### Data records
============================================================
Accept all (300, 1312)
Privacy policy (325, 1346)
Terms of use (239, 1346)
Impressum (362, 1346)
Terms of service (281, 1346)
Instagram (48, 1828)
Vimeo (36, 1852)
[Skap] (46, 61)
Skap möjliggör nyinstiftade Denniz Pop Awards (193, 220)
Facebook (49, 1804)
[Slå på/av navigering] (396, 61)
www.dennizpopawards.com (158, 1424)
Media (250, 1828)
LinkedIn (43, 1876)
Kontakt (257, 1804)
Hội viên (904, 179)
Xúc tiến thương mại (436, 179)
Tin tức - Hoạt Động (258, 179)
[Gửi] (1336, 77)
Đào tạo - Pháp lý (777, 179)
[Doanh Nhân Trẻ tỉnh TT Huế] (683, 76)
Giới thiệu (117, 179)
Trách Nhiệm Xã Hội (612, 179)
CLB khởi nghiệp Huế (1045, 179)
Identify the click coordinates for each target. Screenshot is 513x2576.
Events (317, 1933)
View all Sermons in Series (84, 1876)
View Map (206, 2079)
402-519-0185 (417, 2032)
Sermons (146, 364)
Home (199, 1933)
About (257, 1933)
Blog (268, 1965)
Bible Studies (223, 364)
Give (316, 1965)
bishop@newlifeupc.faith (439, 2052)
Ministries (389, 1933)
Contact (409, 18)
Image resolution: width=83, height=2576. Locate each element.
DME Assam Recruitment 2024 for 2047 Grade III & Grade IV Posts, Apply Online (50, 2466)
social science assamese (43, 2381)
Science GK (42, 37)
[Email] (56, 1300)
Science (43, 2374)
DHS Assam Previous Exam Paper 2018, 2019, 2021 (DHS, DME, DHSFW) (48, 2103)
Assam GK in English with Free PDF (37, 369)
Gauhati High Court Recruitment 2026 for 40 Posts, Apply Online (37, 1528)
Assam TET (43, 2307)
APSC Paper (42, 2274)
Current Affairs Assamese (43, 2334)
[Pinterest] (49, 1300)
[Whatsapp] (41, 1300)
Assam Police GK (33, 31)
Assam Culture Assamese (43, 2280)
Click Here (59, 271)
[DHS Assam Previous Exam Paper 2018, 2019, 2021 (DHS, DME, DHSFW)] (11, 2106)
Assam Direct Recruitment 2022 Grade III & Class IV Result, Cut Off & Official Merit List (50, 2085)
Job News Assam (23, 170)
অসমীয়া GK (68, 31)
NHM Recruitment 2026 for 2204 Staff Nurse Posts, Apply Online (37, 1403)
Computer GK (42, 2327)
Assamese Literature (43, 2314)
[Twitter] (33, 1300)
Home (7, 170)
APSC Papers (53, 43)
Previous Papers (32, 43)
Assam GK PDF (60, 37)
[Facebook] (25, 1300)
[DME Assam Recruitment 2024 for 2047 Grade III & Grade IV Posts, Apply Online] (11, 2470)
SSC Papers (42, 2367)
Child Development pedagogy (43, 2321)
============================================================
### Your instructions
Extract from the material all lines containing the string "Papers".

### Exercise output
APSC Papers (53, 43)
Previous Papers (32, 43)
SSC Papers (42, 2367)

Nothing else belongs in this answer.